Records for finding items
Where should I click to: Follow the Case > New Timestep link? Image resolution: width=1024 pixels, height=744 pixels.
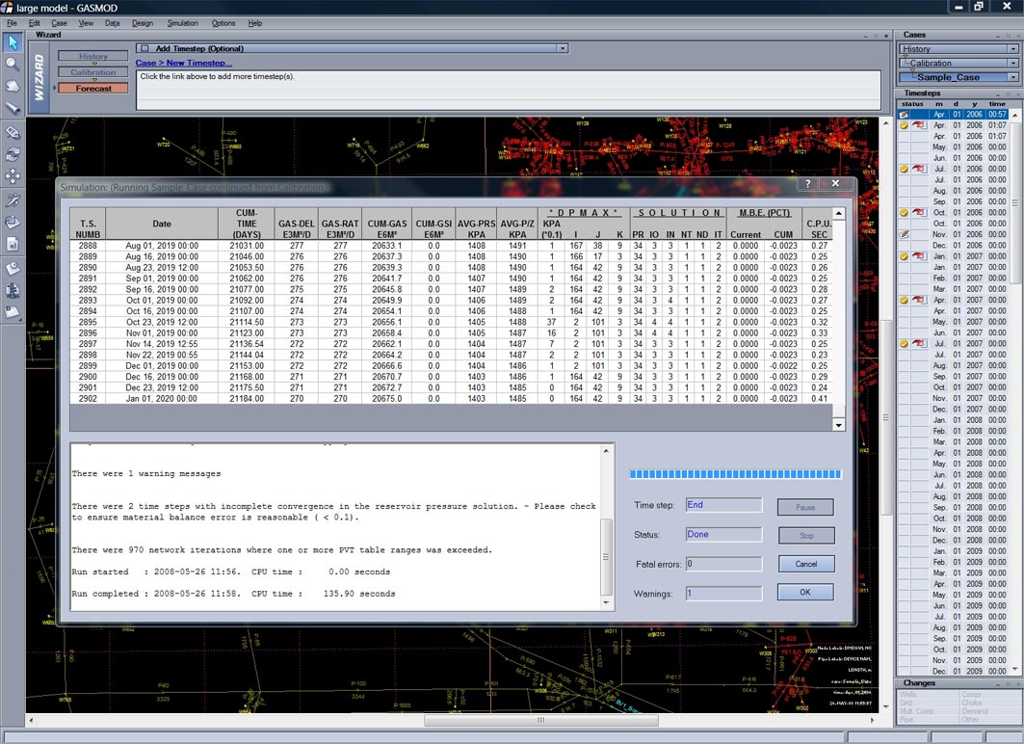pos(183,63)
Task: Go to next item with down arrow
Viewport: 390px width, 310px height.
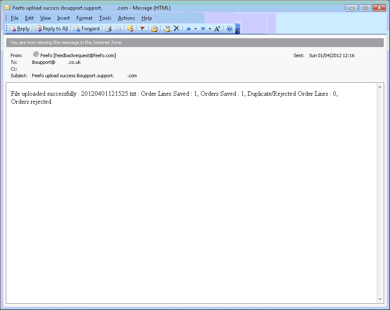Action: tap(203, 29)
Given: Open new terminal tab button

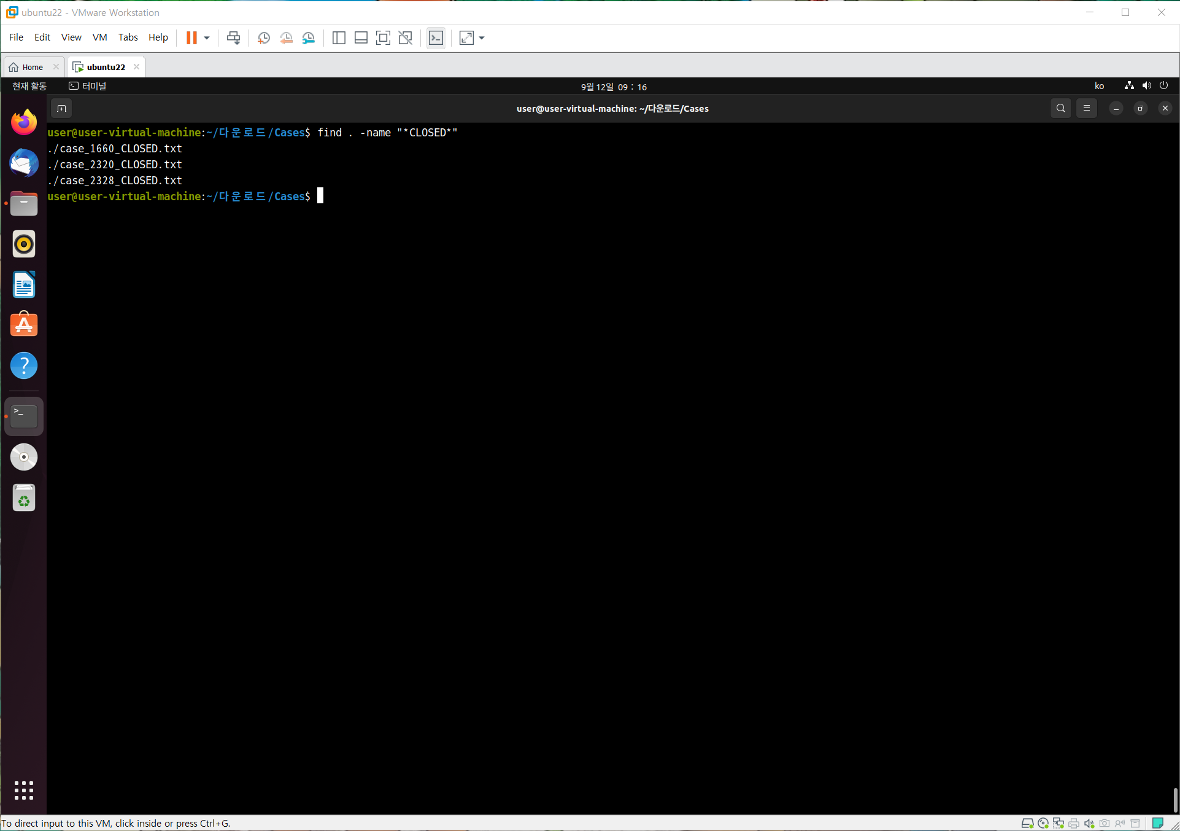Looking at the screenshot, I should point(61,108).
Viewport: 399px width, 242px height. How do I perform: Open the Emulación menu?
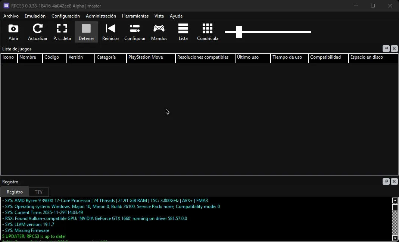point(35,16)
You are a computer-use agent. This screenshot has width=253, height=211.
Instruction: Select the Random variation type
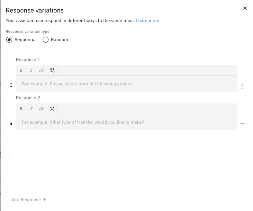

● **The task**
Reproduce the text of all the records above word for word, and leave the pictures out.

● **Output for this exercise**
Where should I click to: Follow the Case > New Timestep link? Image resolution: width=1024 pixels, height=744 pixels.
pos(183,63)
Task: Go to next item with down arrow
Viewport: 390px width, 310px height.
Action: tap(203, 29)
Given: Open new terminal tab button

Looking at the screenshot, I should point(61,108).
Viewport: 399px width, 242px height. How do I perform: Open the Emulación menu?
point(35,16)
You are a computer-use agent. This screenshot has width=253, height=211.
Instruction: Select the Random variation type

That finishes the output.